9) A interpretação dos sonhos pode ser considerada um ponto chave no tratamento?
       Resp: Sim. O trabalho com os sonhos são importantíssimos para o processo. Eles mostram um caminho, organizam a psique, identificam aspectos da sombra e as possibilidades de transformação. Mas as vezes o cliente tem dificuldade de sonhar/lembrar dos sonhos, e nestes casos acabo explorando os símbolos através de recursos expressivos como desenhos, argila, caixa de areia, etc. De qualquer forma o universo simbólico é o instrumento mais valioso desta abordagem. 
 
 
10) Qual a principal diferença, para você, do método de tratamento da psicologia analítica em relação aos outros métodos de tratamento psicoterapêuticos?
         Resp: Creio que não é por acaso que a Psicologia Junguiana também é conhecida como Psicologia Profunda. O que percebo nesta abordagem é que o processo de individuação acaba despertando o cliente para novas formas de olhar-se.

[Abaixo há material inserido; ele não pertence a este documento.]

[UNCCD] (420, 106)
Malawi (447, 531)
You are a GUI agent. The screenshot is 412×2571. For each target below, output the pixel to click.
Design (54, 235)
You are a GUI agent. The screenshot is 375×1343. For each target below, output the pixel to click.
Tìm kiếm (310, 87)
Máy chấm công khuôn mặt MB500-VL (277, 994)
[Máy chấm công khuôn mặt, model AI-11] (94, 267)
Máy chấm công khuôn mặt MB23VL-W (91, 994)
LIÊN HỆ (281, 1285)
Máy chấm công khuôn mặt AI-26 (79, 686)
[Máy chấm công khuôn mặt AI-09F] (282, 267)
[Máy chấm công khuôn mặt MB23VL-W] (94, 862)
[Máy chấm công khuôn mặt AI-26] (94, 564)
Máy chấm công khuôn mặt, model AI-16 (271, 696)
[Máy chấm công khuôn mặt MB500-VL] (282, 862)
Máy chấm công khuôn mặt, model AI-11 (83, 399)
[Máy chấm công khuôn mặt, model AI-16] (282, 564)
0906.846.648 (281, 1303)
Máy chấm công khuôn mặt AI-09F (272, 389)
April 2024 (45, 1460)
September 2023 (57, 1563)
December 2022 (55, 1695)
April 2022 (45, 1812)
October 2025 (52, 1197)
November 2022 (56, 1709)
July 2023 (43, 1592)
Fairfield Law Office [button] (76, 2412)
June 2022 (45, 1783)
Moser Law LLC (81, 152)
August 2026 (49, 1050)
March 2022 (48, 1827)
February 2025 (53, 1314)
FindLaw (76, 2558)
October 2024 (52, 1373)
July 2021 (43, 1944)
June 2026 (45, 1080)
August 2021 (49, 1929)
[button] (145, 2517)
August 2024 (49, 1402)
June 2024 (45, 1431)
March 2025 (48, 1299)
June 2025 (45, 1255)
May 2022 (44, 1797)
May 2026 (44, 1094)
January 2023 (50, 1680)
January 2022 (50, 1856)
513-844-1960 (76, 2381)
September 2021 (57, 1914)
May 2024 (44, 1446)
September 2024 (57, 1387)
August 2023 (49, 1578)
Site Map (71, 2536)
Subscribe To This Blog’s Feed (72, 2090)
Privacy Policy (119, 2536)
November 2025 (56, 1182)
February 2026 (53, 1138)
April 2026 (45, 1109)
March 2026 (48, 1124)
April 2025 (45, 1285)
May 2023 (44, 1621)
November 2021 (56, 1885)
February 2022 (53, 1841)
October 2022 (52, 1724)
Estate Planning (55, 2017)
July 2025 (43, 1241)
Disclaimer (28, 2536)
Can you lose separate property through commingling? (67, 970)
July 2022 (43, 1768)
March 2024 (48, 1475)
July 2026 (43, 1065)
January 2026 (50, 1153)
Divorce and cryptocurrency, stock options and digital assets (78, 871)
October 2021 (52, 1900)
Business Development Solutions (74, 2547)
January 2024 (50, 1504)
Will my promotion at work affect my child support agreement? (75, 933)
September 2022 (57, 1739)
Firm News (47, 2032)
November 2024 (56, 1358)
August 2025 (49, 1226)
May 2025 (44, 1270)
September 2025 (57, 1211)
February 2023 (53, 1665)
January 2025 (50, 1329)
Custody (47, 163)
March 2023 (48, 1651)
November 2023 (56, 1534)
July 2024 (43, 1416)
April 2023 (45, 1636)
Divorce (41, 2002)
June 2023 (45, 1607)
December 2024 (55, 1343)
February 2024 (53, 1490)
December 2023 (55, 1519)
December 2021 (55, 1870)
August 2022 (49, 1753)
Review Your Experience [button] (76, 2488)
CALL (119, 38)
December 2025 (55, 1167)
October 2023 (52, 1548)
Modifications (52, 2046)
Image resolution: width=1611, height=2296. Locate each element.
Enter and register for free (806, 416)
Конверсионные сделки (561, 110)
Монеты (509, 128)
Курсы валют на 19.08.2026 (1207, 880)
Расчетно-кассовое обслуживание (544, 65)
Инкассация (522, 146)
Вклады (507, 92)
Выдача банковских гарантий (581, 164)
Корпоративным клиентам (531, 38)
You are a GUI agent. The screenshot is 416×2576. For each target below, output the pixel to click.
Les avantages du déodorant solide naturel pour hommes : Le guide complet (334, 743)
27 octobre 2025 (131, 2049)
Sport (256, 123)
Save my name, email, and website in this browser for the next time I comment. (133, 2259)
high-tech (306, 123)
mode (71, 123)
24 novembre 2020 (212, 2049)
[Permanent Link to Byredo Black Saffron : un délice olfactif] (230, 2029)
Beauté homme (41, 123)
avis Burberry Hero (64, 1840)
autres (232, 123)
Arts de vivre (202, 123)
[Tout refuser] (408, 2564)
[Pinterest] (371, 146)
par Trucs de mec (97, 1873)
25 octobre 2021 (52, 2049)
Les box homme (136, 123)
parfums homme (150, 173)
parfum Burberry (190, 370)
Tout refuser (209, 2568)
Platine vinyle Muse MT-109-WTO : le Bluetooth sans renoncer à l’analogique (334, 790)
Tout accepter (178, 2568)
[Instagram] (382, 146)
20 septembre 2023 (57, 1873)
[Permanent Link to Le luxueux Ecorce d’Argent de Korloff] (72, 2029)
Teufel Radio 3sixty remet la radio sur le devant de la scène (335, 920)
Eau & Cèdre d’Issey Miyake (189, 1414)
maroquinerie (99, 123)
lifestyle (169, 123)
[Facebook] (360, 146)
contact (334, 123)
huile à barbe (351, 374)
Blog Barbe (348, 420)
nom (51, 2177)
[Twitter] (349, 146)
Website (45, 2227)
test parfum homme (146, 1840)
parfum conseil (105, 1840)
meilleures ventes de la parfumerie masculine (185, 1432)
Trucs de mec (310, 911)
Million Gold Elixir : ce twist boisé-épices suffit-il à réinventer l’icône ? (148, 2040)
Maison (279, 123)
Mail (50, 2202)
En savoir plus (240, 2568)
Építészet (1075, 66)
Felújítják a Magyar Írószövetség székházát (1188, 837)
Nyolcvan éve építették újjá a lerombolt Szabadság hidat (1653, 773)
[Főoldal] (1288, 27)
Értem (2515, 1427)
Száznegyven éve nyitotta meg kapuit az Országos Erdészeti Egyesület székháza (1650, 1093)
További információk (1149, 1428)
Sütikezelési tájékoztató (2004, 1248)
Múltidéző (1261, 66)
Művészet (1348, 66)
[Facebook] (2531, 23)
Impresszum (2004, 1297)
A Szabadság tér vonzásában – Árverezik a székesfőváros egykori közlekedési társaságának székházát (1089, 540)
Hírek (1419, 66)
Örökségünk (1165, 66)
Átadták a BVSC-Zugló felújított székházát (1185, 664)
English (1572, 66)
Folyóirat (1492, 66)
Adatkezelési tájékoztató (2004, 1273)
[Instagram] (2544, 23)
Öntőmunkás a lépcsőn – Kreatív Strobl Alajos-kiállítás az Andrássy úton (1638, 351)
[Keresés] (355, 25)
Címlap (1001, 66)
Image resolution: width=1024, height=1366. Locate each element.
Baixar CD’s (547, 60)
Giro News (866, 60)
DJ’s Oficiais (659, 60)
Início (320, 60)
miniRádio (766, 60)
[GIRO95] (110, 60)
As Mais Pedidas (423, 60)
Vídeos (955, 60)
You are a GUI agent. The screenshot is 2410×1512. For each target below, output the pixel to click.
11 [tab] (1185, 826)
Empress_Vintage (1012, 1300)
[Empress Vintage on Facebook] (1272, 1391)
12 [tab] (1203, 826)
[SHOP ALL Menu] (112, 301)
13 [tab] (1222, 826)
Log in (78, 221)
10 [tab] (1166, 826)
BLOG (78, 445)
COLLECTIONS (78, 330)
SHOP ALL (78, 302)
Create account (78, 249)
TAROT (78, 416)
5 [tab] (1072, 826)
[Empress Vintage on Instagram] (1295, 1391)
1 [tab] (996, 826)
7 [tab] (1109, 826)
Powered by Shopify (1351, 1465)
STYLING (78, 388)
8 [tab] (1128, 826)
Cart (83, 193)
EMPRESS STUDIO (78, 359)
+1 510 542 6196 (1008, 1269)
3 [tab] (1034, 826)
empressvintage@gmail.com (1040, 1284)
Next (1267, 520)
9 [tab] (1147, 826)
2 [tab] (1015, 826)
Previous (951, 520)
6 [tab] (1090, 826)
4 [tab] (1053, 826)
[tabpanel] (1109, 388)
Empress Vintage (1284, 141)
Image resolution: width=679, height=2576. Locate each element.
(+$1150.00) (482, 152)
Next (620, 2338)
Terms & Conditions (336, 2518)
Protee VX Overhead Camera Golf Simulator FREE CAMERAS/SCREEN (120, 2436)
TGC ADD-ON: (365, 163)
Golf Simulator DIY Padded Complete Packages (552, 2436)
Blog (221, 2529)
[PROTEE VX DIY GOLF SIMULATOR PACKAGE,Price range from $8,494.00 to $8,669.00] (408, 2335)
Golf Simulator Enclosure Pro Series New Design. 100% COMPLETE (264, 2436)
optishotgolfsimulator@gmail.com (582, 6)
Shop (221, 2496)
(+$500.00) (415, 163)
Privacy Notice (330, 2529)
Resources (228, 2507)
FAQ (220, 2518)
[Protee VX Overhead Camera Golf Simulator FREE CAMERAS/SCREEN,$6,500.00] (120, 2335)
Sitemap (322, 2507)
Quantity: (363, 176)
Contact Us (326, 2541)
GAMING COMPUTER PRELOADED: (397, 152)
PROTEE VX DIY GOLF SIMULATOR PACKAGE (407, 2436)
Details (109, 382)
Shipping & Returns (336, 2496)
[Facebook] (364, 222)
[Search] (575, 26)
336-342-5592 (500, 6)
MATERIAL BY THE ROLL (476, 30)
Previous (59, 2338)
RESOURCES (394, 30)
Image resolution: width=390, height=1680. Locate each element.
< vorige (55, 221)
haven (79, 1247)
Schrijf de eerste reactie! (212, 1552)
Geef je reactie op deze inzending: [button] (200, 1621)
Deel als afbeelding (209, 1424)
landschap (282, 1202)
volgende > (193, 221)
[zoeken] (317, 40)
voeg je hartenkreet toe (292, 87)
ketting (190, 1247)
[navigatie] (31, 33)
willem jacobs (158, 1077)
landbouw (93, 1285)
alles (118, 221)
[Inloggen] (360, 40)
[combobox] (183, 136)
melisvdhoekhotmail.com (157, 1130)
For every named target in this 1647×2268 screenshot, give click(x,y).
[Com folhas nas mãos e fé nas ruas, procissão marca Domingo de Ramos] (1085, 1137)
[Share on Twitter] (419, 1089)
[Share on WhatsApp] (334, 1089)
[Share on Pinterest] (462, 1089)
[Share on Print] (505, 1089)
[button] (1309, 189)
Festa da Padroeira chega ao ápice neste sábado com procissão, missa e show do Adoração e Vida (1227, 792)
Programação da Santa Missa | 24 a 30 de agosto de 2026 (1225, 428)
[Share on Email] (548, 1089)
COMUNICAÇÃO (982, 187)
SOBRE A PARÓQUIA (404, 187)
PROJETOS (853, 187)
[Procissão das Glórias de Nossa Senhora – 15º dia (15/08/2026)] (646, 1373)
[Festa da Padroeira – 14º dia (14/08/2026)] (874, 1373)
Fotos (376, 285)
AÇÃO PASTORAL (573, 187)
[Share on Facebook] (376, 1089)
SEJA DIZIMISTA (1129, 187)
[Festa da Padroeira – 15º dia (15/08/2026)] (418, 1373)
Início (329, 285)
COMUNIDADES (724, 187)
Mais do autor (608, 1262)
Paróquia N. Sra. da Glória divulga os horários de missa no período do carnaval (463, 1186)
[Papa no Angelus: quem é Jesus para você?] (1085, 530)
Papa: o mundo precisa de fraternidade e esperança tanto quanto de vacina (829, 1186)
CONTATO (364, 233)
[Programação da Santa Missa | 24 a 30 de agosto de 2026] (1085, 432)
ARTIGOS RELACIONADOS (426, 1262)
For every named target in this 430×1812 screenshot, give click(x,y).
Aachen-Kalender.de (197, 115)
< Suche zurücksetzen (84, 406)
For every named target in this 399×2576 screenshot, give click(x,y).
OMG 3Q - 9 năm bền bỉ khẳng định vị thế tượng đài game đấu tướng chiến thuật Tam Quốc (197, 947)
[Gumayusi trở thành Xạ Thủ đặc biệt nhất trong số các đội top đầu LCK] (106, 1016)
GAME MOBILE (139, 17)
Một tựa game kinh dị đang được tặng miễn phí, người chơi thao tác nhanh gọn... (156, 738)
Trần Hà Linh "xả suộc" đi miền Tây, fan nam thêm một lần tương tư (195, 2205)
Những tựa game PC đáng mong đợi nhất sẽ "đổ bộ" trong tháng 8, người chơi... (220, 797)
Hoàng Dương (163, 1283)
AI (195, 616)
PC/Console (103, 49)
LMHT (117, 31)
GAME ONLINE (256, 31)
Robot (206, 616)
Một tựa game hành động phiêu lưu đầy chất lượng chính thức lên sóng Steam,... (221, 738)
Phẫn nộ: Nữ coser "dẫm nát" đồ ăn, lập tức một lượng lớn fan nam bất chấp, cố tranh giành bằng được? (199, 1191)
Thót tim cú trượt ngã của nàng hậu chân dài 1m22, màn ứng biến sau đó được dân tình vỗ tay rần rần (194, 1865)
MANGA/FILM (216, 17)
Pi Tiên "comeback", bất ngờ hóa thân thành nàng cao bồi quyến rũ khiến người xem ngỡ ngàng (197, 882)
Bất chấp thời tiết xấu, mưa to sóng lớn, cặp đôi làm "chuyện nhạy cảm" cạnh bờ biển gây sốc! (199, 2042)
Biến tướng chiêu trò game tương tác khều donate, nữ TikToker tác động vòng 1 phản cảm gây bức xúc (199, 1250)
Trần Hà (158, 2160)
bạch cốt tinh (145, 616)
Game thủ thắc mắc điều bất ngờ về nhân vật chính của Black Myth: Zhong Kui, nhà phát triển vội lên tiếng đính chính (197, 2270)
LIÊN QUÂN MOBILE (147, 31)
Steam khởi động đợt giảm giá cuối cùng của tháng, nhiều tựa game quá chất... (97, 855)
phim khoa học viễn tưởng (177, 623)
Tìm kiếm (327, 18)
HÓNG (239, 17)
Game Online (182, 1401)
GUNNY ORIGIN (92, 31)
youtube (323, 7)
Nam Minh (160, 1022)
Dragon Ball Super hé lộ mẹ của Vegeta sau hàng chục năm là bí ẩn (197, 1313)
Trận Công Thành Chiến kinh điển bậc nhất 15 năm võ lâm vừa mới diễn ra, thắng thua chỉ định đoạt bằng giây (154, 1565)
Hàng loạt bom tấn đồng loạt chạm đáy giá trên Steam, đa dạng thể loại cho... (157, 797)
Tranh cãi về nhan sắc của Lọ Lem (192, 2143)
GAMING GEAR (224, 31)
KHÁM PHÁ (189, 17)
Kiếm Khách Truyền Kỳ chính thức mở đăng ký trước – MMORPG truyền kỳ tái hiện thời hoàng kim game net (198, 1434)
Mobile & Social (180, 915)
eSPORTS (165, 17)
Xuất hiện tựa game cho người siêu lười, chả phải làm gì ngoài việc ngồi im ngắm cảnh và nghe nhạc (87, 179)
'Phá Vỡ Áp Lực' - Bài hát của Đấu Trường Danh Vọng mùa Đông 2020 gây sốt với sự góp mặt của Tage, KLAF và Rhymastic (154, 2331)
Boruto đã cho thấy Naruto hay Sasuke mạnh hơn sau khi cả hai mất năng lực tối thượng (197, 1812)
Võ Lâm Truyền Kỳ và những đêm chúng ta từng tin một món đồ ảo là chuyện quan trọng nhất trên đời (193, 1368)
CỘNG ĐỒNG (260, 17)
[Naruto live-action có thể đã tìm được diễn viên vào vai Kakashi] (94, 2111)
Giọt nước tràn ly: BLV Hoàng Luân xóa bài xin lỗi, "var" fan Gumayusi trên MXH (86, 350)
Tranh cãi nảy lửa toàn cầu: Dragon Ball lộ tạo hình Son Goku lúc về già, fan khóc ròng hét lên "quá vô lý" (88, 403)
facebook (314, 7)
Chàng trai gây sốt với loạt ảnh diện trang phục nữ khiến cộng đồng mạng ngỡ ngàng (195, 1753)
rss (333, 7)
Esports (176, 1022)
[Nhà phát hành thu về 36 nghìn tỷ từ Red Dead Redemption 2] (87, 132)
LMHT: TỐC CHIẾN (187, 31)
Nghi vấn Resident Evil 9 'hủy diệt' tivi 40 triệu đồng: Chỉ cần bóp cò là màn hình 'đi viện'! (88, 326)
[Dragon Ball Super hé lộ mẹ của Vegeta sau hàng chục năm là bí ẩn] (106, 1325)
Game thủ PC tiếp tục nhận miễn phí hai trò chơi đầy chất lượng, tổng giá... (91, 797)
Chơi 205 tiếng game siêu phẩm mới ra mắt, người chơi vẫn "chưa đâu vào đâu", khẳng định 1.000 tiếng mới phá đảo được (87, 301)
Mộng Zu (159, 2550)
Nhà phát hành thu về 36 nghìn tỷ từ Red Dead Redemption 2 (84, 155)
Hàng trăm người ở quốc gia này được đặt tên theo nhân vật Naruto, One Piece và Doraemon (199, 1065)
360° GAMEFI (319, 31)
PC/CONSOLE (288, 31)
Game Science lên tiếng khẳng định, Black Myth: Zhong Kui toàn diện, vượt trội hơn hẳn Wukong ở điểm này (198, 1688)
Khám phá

Os símbolos acabam conduzindo-os a partes profundas da psique, fornecendo respostas únicas para cada processo. Apesar da densa teoria formulada por Jung, ele se preocupava em não intelectualizar sua proposta. 
O que percebo comparativamente do pouco que conheço sobre a Psicologia Cognitiva Comportamental ou Behaviorista, por exemplo, é que eles focam na eliminação do sintoma. Por isso a Medicina Tradicional se identifica tanto com esta abordagem. Já os junguianos vêem o sintoma como um símbolo, e assim usa este aspecto como base para aprofundar e transformar a doença. A depressão torna-se, por exemplo, uma oportunidade de olhar-se, de analisar os aspectos da vida que precisam ser reavaliados, e não apenas uma doença que precisa ser medicada/exterminada. Mas de qualquer forma o fato de existirem tantas abordagens na Psicologia mostra que existem várias formas de ver estes seres humanos complexos e diferentes. Cada abordagem têm o seu valor, e eu teria que ser uma profunda conhecedora de todas as teorias para conseguir compará-las com a Junguiana.